What you are asked to do> Copy every one of the following items exactly as it appears.

Source material>
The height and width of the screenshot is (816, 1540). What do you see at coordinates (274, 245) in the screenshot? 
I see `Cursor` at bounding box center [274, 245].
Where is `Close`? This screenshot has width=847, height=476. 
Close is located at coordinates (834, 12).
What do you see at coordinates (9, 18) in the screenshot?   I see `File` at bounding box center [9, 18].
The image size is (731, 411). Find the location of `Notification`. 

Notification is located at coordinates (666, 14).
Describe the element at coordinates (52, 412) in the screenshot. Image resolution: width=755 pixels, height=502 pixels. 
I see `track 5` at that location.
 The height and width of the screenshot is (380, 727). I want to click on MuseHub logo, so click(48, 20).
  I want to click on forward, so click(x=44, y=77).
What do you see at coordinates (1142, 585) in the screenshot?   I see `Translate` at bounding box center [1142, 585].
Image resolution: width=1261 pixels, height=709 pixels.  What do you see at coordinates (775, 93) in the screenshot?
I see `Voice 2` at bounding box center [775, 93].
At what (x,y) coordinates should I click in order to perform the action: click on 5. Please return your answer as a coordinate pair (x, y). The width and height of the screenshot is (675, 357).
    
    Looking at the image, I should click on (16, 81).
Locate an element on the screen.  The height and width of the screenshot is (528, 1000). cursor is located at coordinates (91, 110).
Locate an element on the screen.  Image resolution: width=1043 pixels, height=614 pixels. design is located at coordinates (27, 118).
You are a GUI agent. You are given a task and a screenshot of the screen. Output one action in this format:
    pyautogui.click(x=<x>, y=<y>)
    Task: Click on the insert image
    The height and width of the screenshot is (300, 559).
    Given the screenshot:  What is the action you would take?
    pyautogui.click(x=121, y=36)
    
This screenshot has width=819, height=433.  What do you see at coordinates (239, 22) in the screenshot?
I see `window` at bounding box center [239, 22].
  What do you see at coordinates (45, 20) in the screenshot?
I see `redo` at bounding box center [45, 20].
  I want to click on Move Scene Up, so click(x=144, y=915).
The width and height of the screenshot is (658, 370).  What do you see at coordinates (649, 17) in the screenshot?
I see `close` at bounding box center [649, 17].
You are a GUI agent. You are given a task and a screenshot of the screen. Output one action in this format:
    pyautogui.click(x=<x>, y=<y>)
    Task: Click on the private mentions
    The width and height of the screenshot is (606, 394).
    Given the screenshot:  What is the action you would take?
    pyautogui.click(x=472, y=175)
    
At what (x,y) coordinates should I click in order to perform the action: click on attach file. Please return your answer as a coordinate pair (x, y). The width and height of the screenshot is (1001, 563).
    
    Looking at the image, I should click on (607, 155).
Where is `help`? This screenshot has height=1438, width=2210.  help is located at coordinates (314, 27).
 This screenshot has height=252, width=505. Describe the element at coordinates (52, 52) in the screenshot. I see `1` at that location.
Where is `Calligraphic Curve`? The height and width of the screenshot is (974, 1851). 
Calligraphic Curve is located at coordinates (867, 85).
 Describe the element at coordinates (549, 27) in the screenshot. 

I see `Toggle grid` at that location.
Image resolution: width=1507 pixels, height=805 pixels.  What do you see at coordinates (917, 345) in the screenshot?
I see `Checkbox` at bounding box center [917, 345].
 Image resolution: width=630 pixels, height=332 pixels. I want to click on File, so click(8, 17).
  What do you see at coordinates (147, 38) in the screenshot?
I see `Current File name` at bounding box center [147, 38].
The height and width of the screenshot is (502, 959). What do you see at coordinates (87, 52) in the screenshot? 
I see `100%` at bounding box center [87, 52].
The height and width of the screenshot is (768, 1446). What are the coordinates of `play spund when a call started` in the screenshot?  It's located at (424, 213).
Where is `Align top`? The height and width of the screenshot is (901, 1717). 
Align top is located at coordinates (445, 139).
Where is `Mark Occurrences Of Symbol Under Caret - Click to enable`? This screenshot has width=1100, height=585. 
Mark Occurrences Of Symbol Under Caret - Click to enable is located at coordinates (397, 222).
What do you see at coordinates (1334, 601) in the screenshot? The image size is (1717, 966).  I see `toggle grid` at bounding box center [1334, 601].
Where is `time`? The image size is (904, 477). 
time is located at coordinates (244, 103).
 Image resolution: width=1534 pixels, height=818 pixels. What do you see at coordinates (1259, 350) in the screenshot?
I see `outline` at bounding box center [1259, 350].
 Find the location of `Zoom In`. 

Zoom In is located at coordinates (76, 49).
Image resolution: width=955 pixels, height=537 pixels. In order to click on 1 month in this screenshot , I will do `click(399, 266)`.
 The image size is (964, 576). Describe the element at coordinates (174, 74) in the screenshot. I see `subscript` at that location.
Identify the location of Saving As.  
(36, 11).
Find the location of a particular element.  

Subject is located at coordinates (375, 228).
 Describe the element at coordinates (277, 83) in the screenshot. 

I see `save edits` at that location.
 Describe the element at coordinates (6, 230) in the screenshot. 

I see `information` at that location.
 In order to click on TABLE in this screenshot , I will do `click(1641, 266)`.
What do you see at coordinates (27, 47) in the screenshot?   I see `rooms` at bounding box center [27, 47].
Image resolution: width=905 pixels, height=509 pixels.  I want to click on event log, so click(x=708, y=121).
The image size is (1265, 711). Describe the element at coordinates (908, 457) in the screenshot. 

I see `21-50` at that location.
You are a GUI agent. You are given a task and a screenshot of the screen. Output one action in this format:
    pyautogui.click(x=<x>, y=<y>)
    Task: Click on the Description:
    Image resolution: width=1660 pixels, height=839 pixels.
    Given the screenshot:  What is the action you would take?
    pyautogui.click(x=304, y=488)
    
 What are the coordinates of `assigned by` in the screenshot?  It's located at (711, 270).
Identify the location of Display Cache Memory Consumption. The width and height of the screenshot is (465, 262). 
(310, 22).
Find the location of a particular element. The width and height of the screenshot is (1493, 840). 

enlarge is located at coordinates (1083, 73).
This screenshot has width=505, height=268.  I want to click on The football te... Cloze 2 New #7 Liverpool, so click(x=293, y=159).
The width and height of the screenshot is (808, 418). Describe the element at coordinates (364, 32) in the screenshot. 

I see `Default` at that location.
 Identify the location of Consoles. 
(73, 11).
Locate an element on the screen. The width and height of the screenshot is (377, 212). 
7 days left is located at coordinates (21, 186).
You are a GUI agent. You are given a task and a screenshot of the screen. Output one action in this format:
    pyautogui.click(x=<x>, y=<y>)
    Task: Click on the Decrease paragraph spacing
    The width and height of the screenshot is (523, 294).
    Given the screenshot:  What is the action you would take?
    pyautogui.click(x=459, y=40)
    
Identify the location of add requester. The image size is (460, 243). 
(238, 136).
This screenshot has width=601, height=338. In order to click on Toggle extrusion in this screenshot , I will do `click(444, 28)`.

Final result>
The height and width of the screenshot is (816, 1540). What do you see at coordinates (274, 245) in the screenshot? 
I see `Cursor` at bounding box center [274, 245].
Where is `Close`? This screenshot has width=847, height=476. 
Close is located at coordinates (834, 12).
What do you see at coordinates (9, 18) in the screenshot?   I see `File` at bounding box center [9, 18].
The image size is (731, 411). Find the location of `Notification`. 

Notification is located at coordinates (666, 14).
Describe the element at coordinates (52, 412) in the screenshot. Image resolution: width=755 pixels, height=502 pixels. 
I see `track 5` at that location.
 The height and width of the screenshot is (380, 727). I want to click on MuseHub logo, so click(48, 20).
  I want to click on forward, so click(x=44, y=77).
What do you see at coordinates (1142, 585) in the screenshot?   I see `Translate` at bounding box center [1142, 585].
Image resolution: width=1261 pixels, height=709 pixels.  What do you see at coordinates (775, 93) in the screenshot?
I see `Voice 2` at bounding box center [775, 93].
At what (x,y) coordinates should I click in order to perform the action: click on 5. Please return your answer as a coordinate pair (x, y). The width and height of the screenshot is (675, 357).
    
    Looking at the image, I should click on (16, 81).
Locate an element on the screen.  The height and width of the screenshot is (528, 1000). cursor is located at coordinates (91, 110).
Locate an element on the screen.  Image resolution: width=1043 pixels, height=614 pixels. design is located at coordinates (27, 118).
You are a GUI agent. You are given a task and a screenshot of the screen. Output one action in this format:
    pyautogui.click(x=<x>, y=<y>)
    Task: Click on the insert image
    The height and width of the screenshot is (300, 559).
    Given the screenshot:  What is the action you would take?
    pyautogui.click(x=121, y=36)
    
This screenshot has width=819, height=433.  What do you see at coordinates (239, 22) in the screenshot?
I see `window` at bounding box center [239, 22].
  What do you see at coordinates (45, 20) in the screenshot?
I see `redo` at bounding box center [45, 20].
  I want to click on Move Scene Up, so click(x=144, y=915).
The width and height of the screenshot is (658, 370).  What do you see at coordinates (649, 17) in the screenshot?
I see `close` at bounding box center [649, 17].
You are a GUI agent. You are given a task and a screenshot of the screen. Output one action in this format:
    pyautogui.click(x=<x>, y=<y>)
    Task: Click on the private mentions
    The width and height of the screenshot is (606, 394).
    Given the screenshot:  What is the action you would take?
    pyautogui.click(x=472, y=175)
    
At what (x,y) coordinates should I click in order to perform the action: click on attach file. Please return your answer as a coordinate pair (x, y). The width and height of the screenshot is (1001, 563).
    
    Looking at the image, I should click on (607, 155).
Where is `help`? This screenshot has height=1438, width=2210.  help is located at coordinates (314, 27).
 This screenshot has height=252, width=505. Describe the element at coordinates (52, 52) in the screenshot. I see `1` at that location.
Where is `Calligraphic Curve`? The height and width of the screenshot is (974, 1851). 
Calligraphic Curve is located at coordinates (867, 85).
 Describe the element at coordinates (549, 27) in the screenshot. 

I see `Toggle grid` at that location.
Image resolution: width=1507 pixels, height=805 pixels.  What do you see at coordinates (917, 345) in the screenshot?
I see `Checkbox` at bounding box center [917, 345].
 Image resolution: width=630 pixels, height=332 pixels. I want to click on File, so click(8, 17).
  What do you see at coordinates (147, 38) in the screenshot?
I see `Current File name` at bounding box center [147, 38].
The height and width of the screenshot is (502, 959). What do you see at coordinates (87, 52) in the screenshot? 
I see `100%` at bounding box center [87, 52].
The height and width of the screenshot is (768, 1446). What are the coordinates of `play spund when a call started` in the screenshot?  It's located at (424, 213).
Where is `Align top`? The height and width of the screenshot is (901, 1717). 
Align top is located at coordinates (445, 139).
Where is `Mark Occurrences Of Symbol Under Caret - Click to enable`? This screenshot has width=1100, height=585. 
Mark Occurrences Of Symbol Under Caret - Click to enable is located at coordinates (397, 222).
What do you see at coordinates (1334, 601) in the screenshot? The image size is (1717, 966).  I see `toggle grid` at bounding box center [1334, 601].
Where is `time`? The image size is (904, 477). 
time is located at coordinates (244, 103).
 Image resolution: width=1534 pixels, height=818 pixels. What do you see at coordinates (1259, 350) in the screenshot?
I see `outline` at bounding box center [1259, 350].
 Find the location of `Zoom In`. 

Zoom In is located at coordinates (76, 49).
Image resolution: width=955 pixels, height=537 pixels. In order to click on 1 month in this screenshot , I will do `click(399, 266)`.
 The image size is (964, 576). Describe the element at coordinates (174, 74) in the screenshot. I see `subscript` at that location.
Identify the location of Saving As.  
(36, 11).
Find the location of a particular element.  

Subject is located at coordinates (375, 228).
 Describe the element at coordinates (277, 83) in the screenshot. 

I see `save edits` at that location.
 Describe the element at coordinates (6, 230) in the screenshot. 

I see `information` at that location.
 In order to click on TABLE in this screenshot , I will do `click(1641, 266)`.
What do you see at coordinates (27, 47) in the screenshot?   I see `rooms` at bounding box center [27, 47].
Image resolution: width=905 pixels, height=509 pixels.  I want to click on event log, so click(x=708, y=121).
The image size is (1265, 711). Describe the element at coordinates (908, 457) in the screenshot. 

I see `21-50` at that location.
You are a GUI agent. You are given a task and a screenshot of the screen. Output one action in this format:
    pyautogui.click(x=<x>, y=<y>)
    Task: Click on the Description:
    Image resolution: width=1660 pixels, height=839 pixels.
    Given the screenshot:  What is the action you would take?
    pyautogui.click(x=304, y=488)
    
 What are the coordinates of `assigned by` in the screenshot?  It's located at (711, 270).
Identify the location of Display Cache Memory Consumption. The width and height of the screenshot is (465, 262). 
(310, 22).
Find the location of a particular element. The width and height of the screenshot is (1493, 840). 

enlarge is located at coordinates (1083, 73).
This screenshot has width=505, height=268.  I want to click on The football te... Cloze 2 New #7 Liverpool, so click(x=293, y=159).
The width and height of the screenshot is (808, 418). Describe the element at coordinates (364, 32) in the screenshot. 

I see `Default` at that location.
 Identify the location of Consoles. 
(73, 11).
Locate an element on the screen. The width and height of the screenshot is (377, 212). 
7 days left is located at coordinates (21, 186).
You are a GUI agent. You are given a task and a screenshot of the screen. Output one action in this format:
    pyautogui.click(x=<x>, y=<y>)
    Task: Click on the Decrease paragraph spacing
    The width and height of the screenshot is (523, 294).
    Given the screenshot:  What is the action you would take?
    pyautogui.click(x=459, y=40)
    
Identify the location of add requester. The image size is (460, 243). 
(238, 136).
This screenshot has width=601, height=338. In order to click on Toggle extrusion in this screenshot , I will do `click(444, 28)`.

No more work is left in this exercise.